As these have lasted 8years I am tempted to get the same again if they are available?.
All information will be helpful
Paul

Oops think I've put this in wrong place 8O


----------



## vicdicdoc (May 14, 2005)

Mr Google says it means 'Drive & Lighting'


----------



## VanFlair (Nov 21, 2009)

*Re: Varta btys*



owl129 said:


> Hi all
> I think my leisure batteries have had it .
> They are Varta and have this written on the side
> Antrieb-und beleughtung (any know what this means?)
> ...


Hi

E33T 12V 75AH (5h) 90AH (20h) this is telling you the Ah amp/hour rating at two different discharge rates, in other words the faster you discharge them the less you actually get.

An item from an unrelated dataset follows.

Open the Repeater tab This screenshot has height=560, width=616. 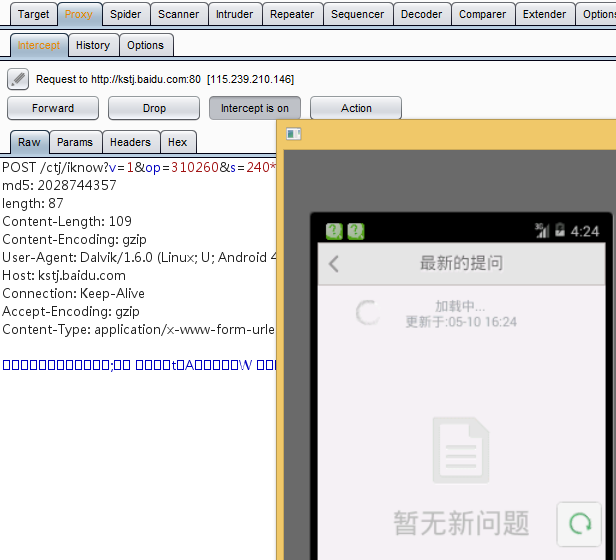[x=292, y=14]
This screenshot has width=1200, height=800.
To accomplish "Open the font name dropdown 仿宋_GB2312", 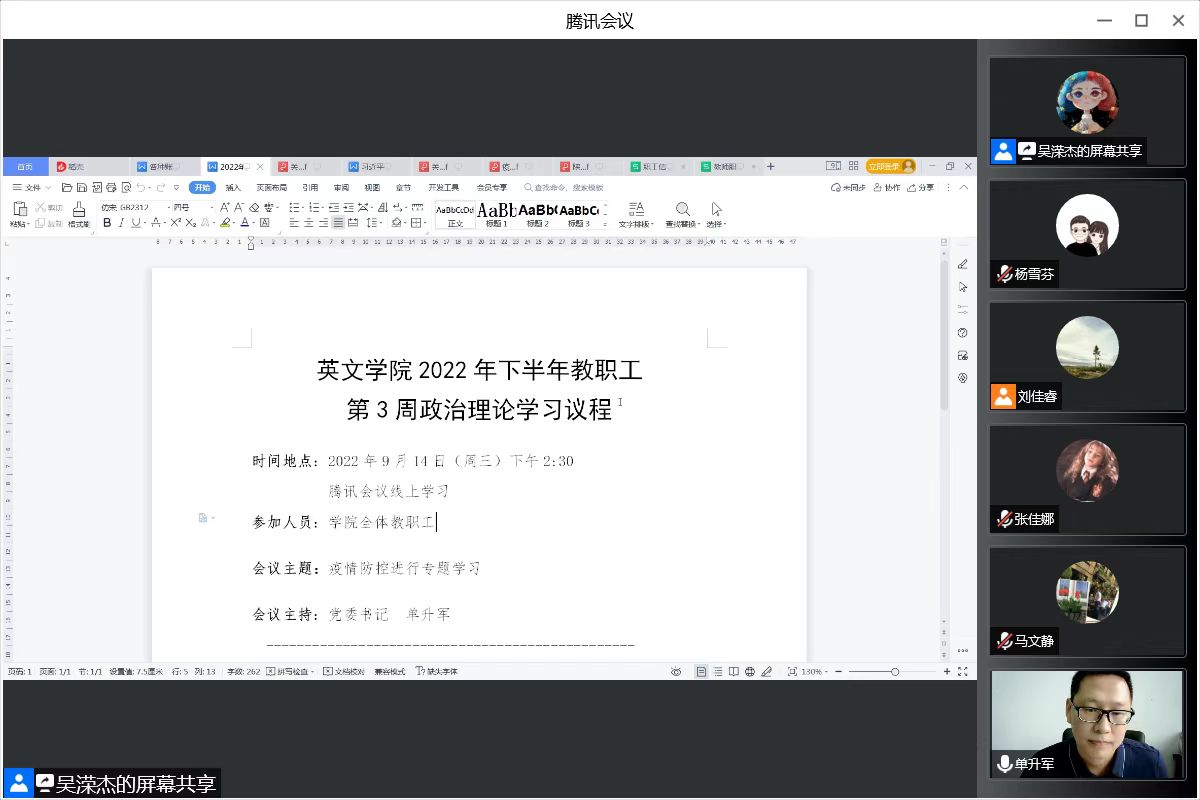I will click(132, 207).
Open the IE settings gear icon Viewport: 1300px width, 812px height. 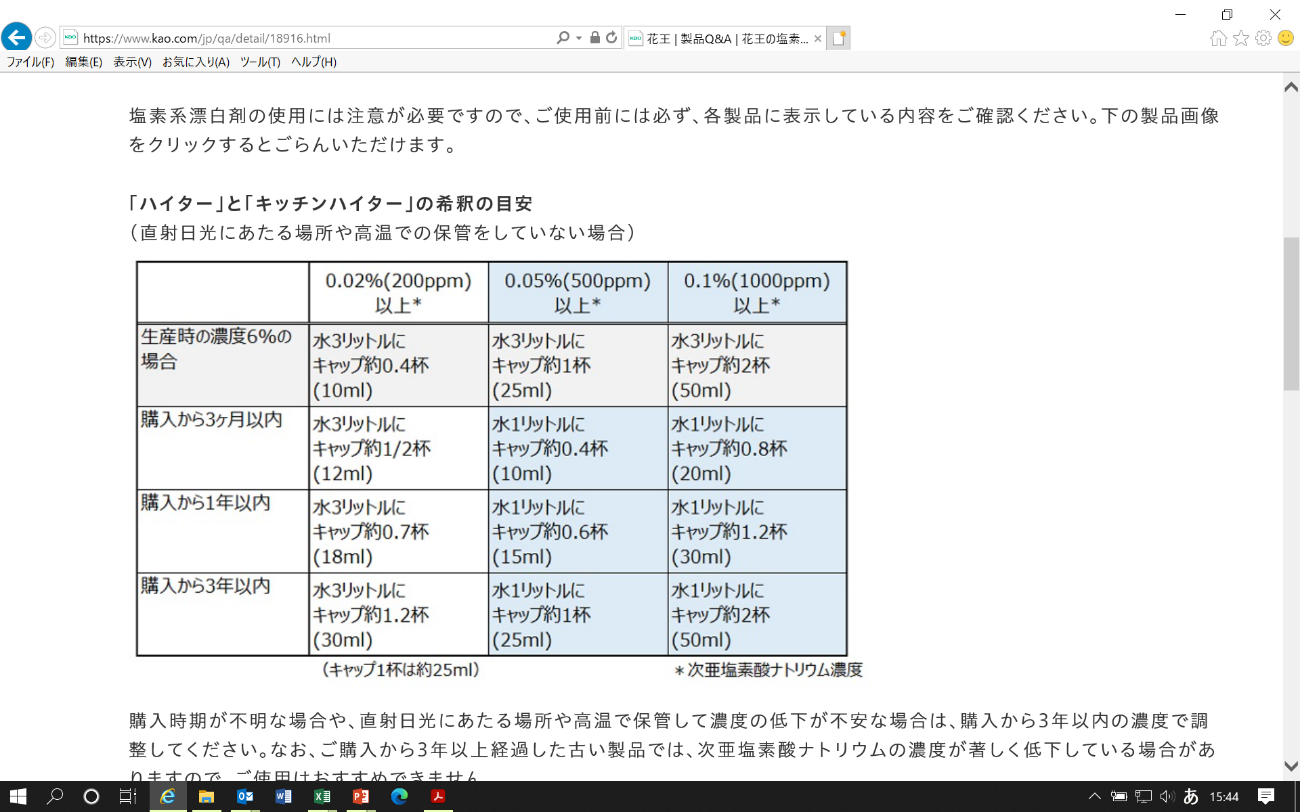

Antrieb-und beleughtung seems to translate as drive and lighting.

EDIT Vic beat me to it.

Martin


----------



## trek (May 1, 2005)

i also use varta semi tractions

how about these at £87 with free p&P

http://www.justcarbatteries.co.uk/i...le-batteries/varta-professional-dc-lfd90.html


----------



## owl129 (May 21, 2008)

*Batteries*



trek said:


> i also use varta semi tractions
> 
> how about these at £87 with free p&P
> 
> http://www.justcarbatteries.co.uk/i...le-batteries/varta-professional-dc-lfd90.html


Many thanks for the link I have just ordered a pair of the lfd90s from a firm called sybs of Sheffield for £87.6 8O (with free carrage)
You can't win can you I looked for ages to get a good price 

Regards Paul


----------



## owl129 (May 21, 2008)

*amp reading*

Hi all
Ive fitted my new leisure batteries and all is working well except
my panel above the door is not reading the correct amps.
Is there some thing I must do to get it to read correctly??

many thanks

Paul :?


----------



## dalspa (Jul 1, 2008)

Paul,
Depending on what control panel you have in your Hymer, you need to tell it the amps that you have to play with. On my Hymer the instructions for the control panel (DT201) says to go into the menu and put the battery capacity as 80% of the battery size (220 x 0.8 = 176amps). Ifyou haven't got the instructions for your panel, you may find it on the downloadable manuals etc on here.
DavidL


----------



## Jean-Luc (Jul 21, 2005)

Brilliant battery, I have a pair which are now in their ninth year - fitted in 2005 and still giving good service  

£87 or thereabouts is a very good price.


----------



## owl129 (May 21, 2008)

*D201*



dalspa said:


> Paul,
> Depending on what control panel you have in your Hymer, you need to tell it the amps that you have to play with. On my Hymer the instructions for the control panel (DT201) says to go into the menu and put the battery capacity as 80% of the battery size (220 x 0.8 = 176amps). Ifyou haven't got the instructions for your panel, you may find it on the downloadable manuals etc on here.
> DavidL


Hi David
I have a DT201 panel but my instruction manual does not show how to do this and I can not find a download on here any chance you could walk me through this procedure?

Many thanks

Paul


----------